Not all outsourcers are the same.

We are all specialists, with expertise and scale, and we all look to correctly price the transfer of risk. But there is as much diversity in this sector as there is in financial services or engineering.

Mitie has no construction contracts, we are not highly leveraged and we self-deliver almost all our services. We are one of the UK’s biggest employers with 53,000 people and we do not rely on any one group of customers.

And as a specialist FM provider, we look to offer value and insight to our customers. It is not unusual to immediately save big companies five per cent in their annual facilities operating costs. This means company and government money can be put to good use elsewhere.

FM providers are specialist innovators. Firms are highly skilled at what we do, and many increasingly use technology to provide additional insight so our customers work and operate in an environment that focuses on efficiency, well-being and operational excellence. Mitie, for example, now widely deploys state of the art sensors, thermal imaging and scanners alongside skilled guards to protect some of the UK’s most important establishments.

In the current environment, alternative models to FM, such as using a managing agent – directly subcontracting for services yourself or even self-provision – may look attractive. But the reality is service costs increase, synergies and building optimisation are lost, employee and customer experience is compromised and, eventually, delivery deteriorates. FM companies offer simplicity, consistency and efficiency.

And yet, as recent events show, not all is rosy in the wider outsourcing sector. Not all contracts are being correctly priced for risk across the industry.
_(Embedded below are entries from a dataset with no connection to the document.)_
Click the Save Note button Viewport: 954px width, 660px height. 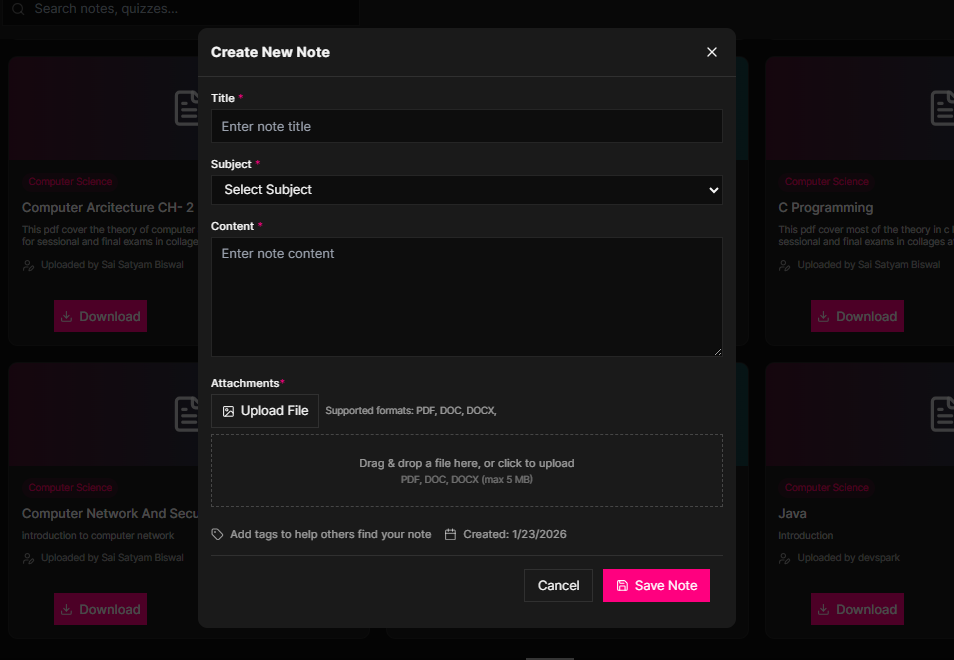(656, 586)
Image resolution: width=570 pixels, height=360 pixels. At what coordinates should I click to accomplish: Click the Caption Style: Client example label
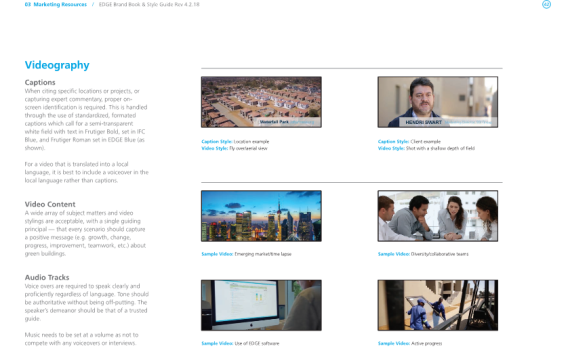click(x=409, y=141)
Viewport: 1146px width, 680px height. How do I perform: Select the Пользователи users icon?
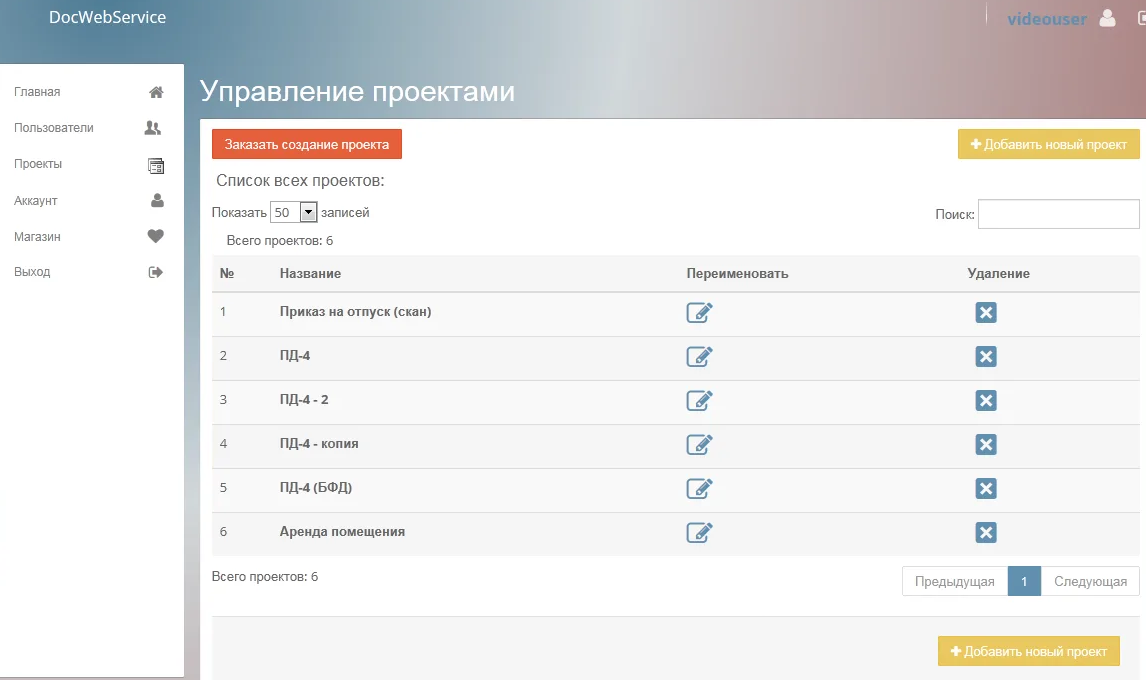click(155, 128)
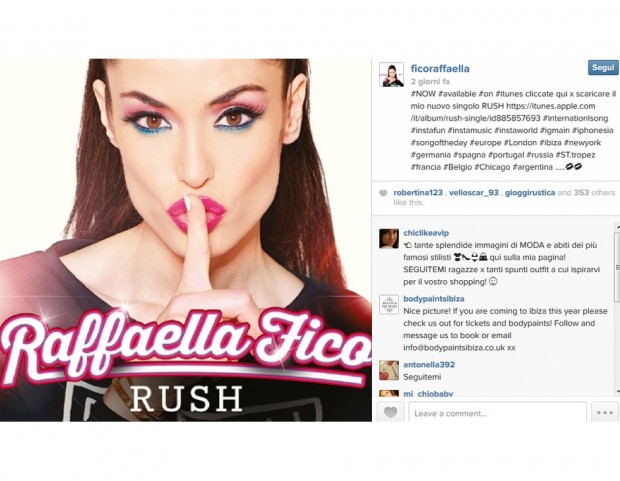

In some instances, there has clearly been a disconnect between delivery, value, transfer of risk and price.

Whilst the collapse of Carillion has been devastating for its employees, its supply chain and for its customers, it has perhaps provided the brutal but necessary catalyst for the industry to ‘stop and think’.

Across the sector, we need to be more confident about the expertise that we bring and the savings we deliver. And we need to make sure that contracts reflect the value guaranteed. And equally, our customers need to pay a fair price for our skills.

Technology is changing how we work and the outsourcing industry needs to change as well. Yet what will not change are our expectations for a clean, safe and increasingly “connected” workspace.